United HealthCare Services reviews and complaints 1
View all 477 complaintsUnited HealthCare Services - Ignorance, poor, contradictory customer svs, cold callous attitude, don't call us - we call you.
~from the Aug-10, Aug-19-22 & Feb-14-23 phone calls w/ Mary.
1, Wheel chairs, seating cushions & a tub lift the Dr recommended, not LK & Q
We are told; See our PCP (already did that). Keep doing the same thing w/ minimal results
2, Getting Betty to understand diminished capacity (hearing, vision, movements, etc).
3, Caregivers needs to understand the medical system, Emotional support for the patient & the giver to address item # 2. Why does no one at UHC care?
4, Interviews are very hard on patients, causing them to feel low, 3-rd class, substandard or worthless after the interview. (45-min of everything that is wrong w/ them) takes an emotional toll we have a hard time cleaning up the mess / attitude.
5, Navigating the geriatric counseling maze. (since Oct-2020). Zero headway
6, On June-20-22 Mary UHC stated Bettys needs to see her PCP to get an Durable medical RX. ~ We are told to keep doing the same thing over & over.
7, On Aug-10-22 Mary knew nothing about Betty getting an RX for durable medical aids & we need to pay out of pocket.
8, We located a few Durable Medical Devices on the Healthy benefits site. Why tell the cust to pay out of pocket. Why did a UHC rep not offer this.

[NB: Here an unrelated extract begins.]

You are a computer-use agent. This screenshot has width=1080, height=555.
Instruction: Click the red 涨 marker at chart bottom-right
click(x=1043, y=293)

9, Oct-23-22, Jessica drafted an Email to Harmony (a sup). (Not Crystal) requesting new coordinator. As of Feb-20-23, no feedback, no change. Worker dumped Betty.

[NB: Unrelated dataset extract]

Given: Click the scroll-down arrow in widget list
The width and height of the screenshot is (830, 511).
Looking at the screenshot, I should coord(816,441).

10, Why force us 2 answer questions w/ a yes / no when they not apply to our thinking. IE; resuscitation.
11, We decline & still pressured (the law says) into sharing vaxx status.

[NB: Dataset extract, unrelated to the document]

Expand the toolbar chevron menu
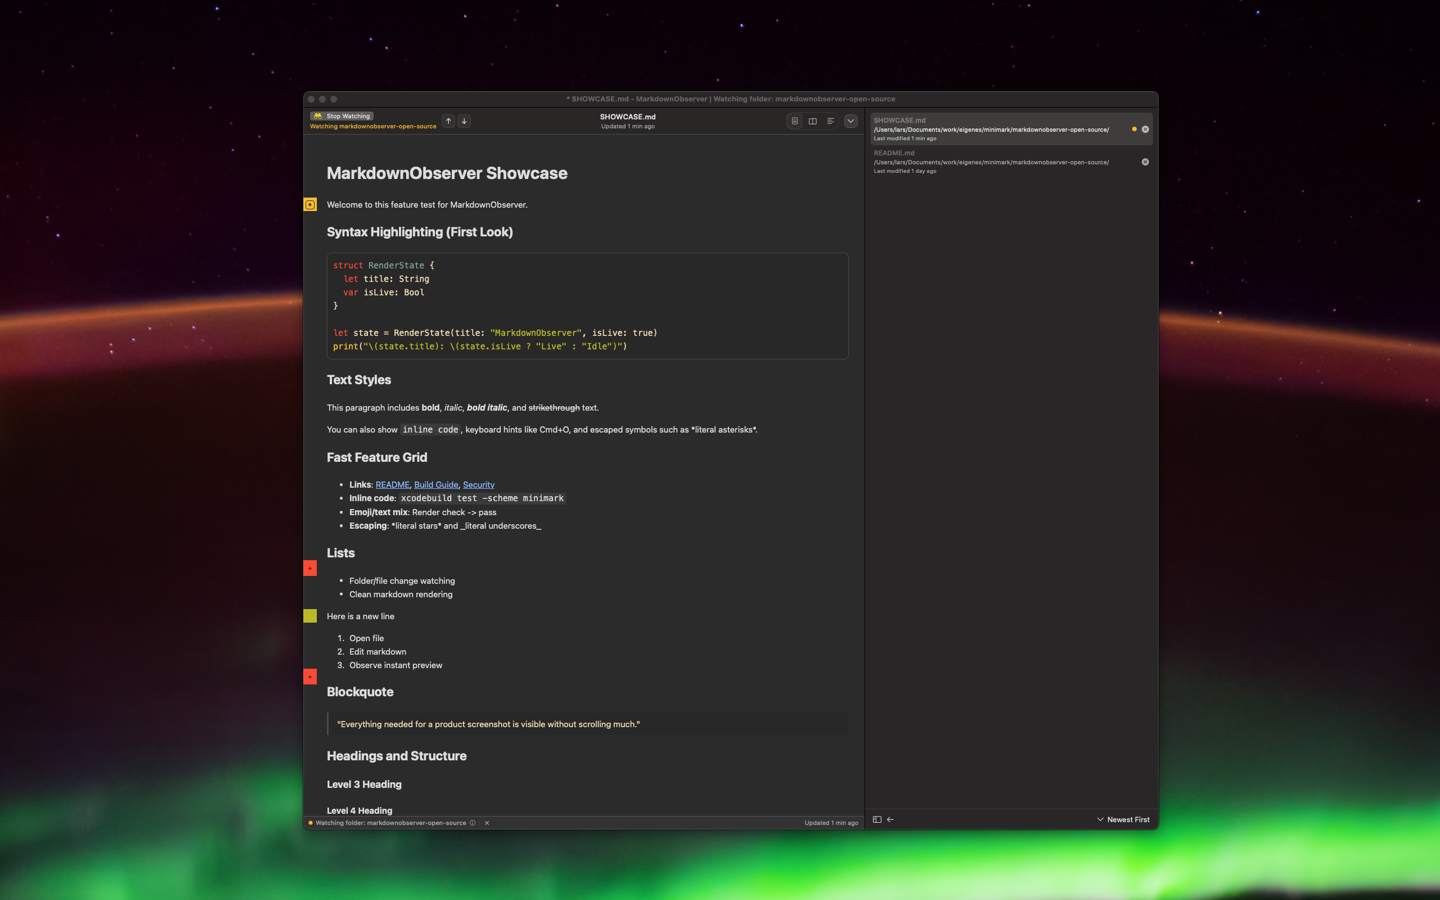 pos(851,121)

12, Many UHC departments pushing in-home visits even tho it causes emotional distress.
No one around to assist / mitigate the mess this leave in it's wake.
13, Don't like it? Call the Ombubsman, Maybe they can assist w/ Betty & family dynamics.
14, On Feb-14 we reported to Mary, Betty lost most remaining hearing around Feb-5.
We are informed; No change in Bettys condition, no increase in hrs.
15, We are repeatedly informed. See a PCP for way to often. It fails & we get no where.
16, Betty will NOT go to a PCP so often. Who helps clean up the mess in the wake it creates?
17, Quarterly interviews, who cleans up the mess after the interview?
18 Marys colorful Email footer reads...
OUR UNITED CULTURE The way forward Integrity | Compassion | Relationships | Innovation | Performance
19, In Aug-2022 we asked UHC for new eyes on Bettys case. Matter was abated.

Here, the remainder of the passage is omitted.